I'm no longer convinced that adding completion milestones is the best way to fix this class of problems. I think we want to report starting something when we've actually started it, not when we think we've unblocked it from starting.
I've been functionally using this as a ticket for tracking where we report misleading implicit progress in bootstrap phases.
Edited the summary and description accordingly.
Trac: Description: Right now many bootstrap events get reported when the preceding task has completed. This makes it somewhat harder to tell what has gone wrong if bootstrap progress stalls.
We should add completion milestones to bootstrap reporting. This makes bootstrap reporting more future-proof. If in the future we add a time-consuming task with (no bootstrap reporting) between two existing bootstrap tasks, it will be a little more obvious what's going on.
For example, say we have task X followed by task Z, but then we add a lengthy task Y without adding bootstrap reporting to it. In the old scheme without completion milestones, if Y stalls, the user sees:
starting X
starting Z
[hang]
The user thinks Z has already started when no such thing has happened because Y is still in progress. If we add completion milestones, the user will see:
starting X
finished X
starting Z
finishing Z
in a normal bootstrap. If something gets stuck in task Y, the user will see:
starting X
finished X
[hang]
This will make it more clear that something got stuck in between tasks.
In a one-line display like Tor Launcher, the completion milestones will normally flash by quickly and not be very visible to users. Completion milestones might make the NOTICE logs a bit more verbose.
to
Right now many bootstrap events get reported when the preceding task has completed.
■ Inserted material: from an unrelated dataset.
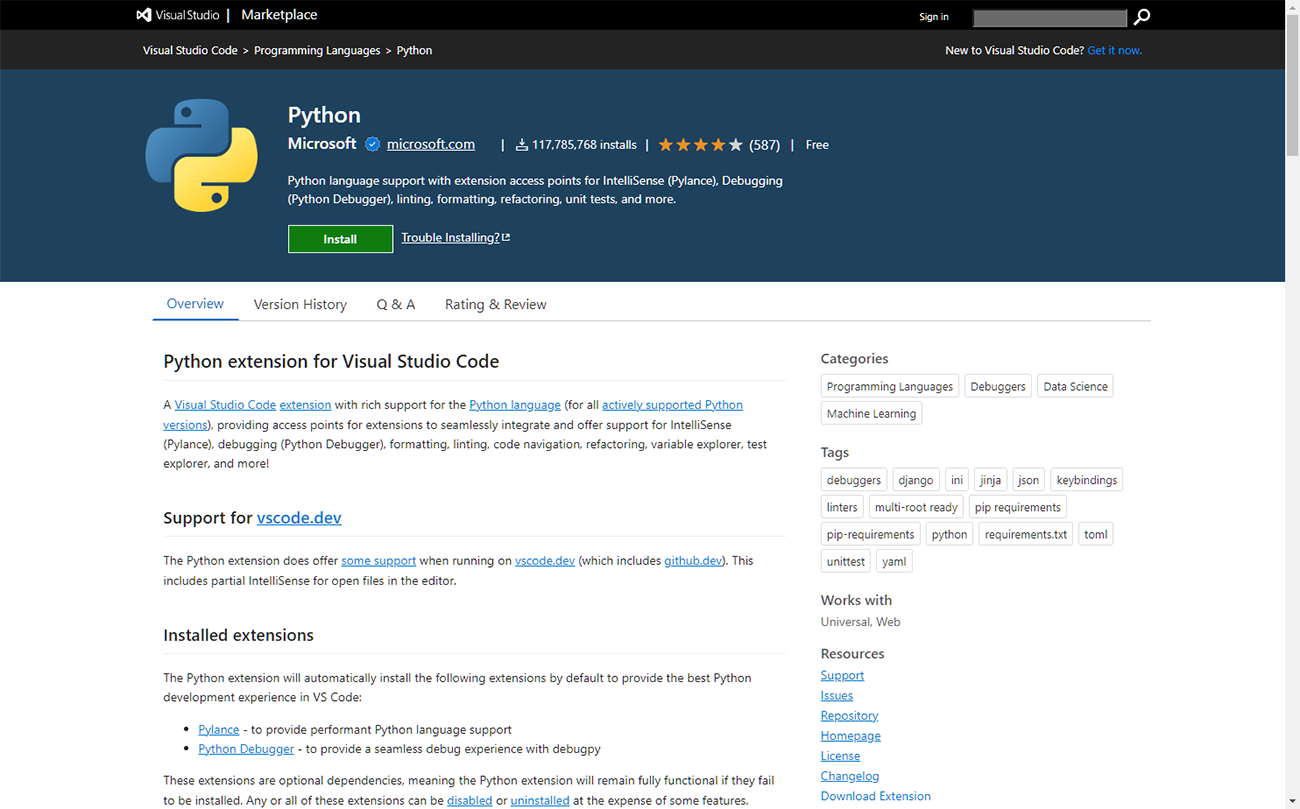Click the Python extension logo

(201, 155)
This makes it somewhat harder to tell what has gone wrong if bootstrap progress stalls.
[edit: The following isn't necessarily the best way to fix this. It might be better to figure out how to report starting something when actually starting it.]
We should add completion milestones to bootstrap reporting. This makes bootstrap reporting more future-proof. If in the future we add a time-consuming task with (no bootstrap reporting) between two existing bootstrap tasks, it will be a little more obvious what's going on.
For example, say we have task X followed by task Z, but then we add a lengthy task Y without adding bootstrap reporting to it. In the old scheme without completion milestones, if Y stalls, the user sees:
starting X
starting Z
[hang]
The user thinks Z has already started when no such thing has happened because Y is still in progress. If we add completion milestones, the user will see:
starting X
finished X
starting Z
finishing Z
in a normal bootstrap. If something gets stuck in task Y, the user will see:
starting X
finished X
[hang]
This will make it more clear that something got stuck in between tasks.
In a one-line display like Tor Launcher, the completion milestones will normally flash by quickly and not be very visible to users. Completion milestones might make the NOTICE logs a bit more verbose. Summary: add completion milestones to bootstrap to report bootstrap phase when we actually start, not just unblock something
Deferring 51 tickets from 0.4.0.x-final. Tagging them with 040-deferred-20190220 for visibility. These are the tickets that did not get 040-must, 040-can, or tor-ci.